- Directed by: Ettore Maria Fizzarotti
- Written by: Giovanni Grimaldi
- Story by: Sergio Bonotti
- Starring: Caterina Caselli; Fabrizio Moroni [it]; Nino Taranto; Paolo Panelli; Gino Bramieri; Marisa Del Frate; Laura Efrikian;
- Cinematography: Mario Capriotti
- Music by: Gianfranco Monaldi
- Distributed by: Titanus
- Release date: 1966;
- Country: Italy
- Language: Italian

= Perdono (film) =

Perdono (/it/, i.e. "Forgive Me") is a 1966 Italian musical film directed by Ettore Maria Fizzarotti. It is named after the Caterina Caselli's hit song "Perdono". It is the sequel to Nessuno mi può giudicare.

== Plot ==
Federico, his girlfriend Laura and her cousin, Caterina, are three young people full of hope, united by a great friendship that seems indissoluble.
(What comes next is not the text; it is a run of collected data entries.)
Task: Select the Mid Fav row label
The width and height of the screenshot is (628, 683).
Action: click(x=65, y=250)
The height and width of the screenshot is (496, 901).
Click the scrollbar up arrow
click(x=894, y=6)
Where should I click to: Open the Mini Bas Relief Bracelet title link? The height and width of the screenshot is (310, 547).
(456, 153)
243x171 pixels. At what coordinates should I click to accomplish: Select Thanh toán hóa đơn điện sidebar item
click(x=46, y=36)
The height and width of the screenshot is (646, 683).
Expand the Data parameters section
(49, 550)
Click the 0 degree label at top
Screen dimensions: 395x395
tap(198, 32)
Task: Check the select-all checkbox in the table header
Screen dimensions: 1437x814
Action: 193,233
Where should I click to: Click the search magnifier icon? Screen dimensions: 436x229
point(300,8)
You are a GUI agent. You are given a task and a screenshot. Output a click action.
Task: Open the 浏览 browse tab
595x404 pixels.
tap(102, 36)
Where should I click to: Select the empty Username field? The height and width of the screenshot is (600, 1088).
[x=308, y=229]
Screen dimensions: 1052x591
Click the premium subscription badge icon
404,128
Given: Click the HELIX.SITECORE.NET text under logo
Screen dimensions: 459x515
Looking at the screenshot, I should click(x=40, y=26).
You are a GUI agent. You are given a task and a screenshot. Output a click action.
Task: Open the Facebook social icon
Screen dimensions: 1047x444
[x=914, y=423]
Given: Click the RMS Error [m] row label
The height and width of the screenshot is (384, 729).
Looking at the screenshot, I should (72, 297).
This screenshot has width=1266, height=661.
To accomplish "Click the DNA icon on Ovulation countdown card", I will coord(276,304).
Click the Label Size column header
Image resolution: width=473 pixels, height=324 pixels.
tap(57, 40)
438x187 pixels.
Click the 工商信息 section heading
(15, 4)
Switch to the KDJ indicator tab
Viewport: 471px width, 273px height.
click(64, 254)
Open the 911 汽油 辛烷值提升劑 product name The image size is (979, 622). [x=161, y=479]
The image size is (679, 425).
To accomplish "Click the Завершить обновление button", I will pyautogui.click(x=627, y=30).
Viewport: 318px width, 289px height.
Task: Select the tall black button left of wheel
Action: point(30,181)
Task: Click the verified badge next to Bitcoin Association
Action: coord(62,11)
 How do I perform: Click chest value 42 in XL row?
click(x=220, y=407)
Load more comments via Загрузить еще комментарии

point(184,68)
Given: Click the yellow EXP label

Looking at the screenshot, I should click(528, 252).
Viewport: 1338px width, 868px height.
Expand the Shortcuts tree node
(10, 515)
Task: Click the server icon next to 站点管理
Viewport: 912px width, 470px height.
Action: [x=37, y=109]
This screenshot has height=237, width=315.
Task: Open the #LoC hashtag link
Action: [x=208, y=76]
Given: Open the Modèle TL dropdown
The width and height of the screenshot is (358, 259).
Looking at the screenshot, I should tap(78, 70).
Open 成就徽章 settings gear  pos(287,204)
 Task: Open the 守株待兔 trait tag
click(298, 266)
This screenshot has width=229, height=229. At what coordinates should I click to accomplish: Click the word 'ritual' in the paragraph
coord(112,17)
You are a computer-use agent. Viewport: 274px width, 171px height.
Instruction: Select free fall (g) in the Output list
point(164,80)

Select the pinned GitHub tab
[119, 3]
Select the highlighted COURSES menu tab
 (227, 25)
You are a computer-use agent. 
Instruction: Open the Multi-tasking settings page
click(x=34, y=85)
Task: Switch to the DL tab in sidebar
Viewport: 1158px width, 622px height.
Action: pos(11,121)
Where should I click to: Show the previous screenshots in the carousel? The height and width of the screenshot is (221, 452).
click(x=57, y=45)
The three work in a department store but, when Caterina decides to attempt a musical career, given her vocal skills, everything changes. Caterina becomes a successful singer and Federico falls in love with her. Caterina, who however does not want to make her cousin Laura suffer, pretends not to reciprocate the young man by making him put his head in order. Meanwhile, the plots of various secondary characters evolve, in particular the fresh marriage between the security guard Antonio and the secretary of the department stores Adelina.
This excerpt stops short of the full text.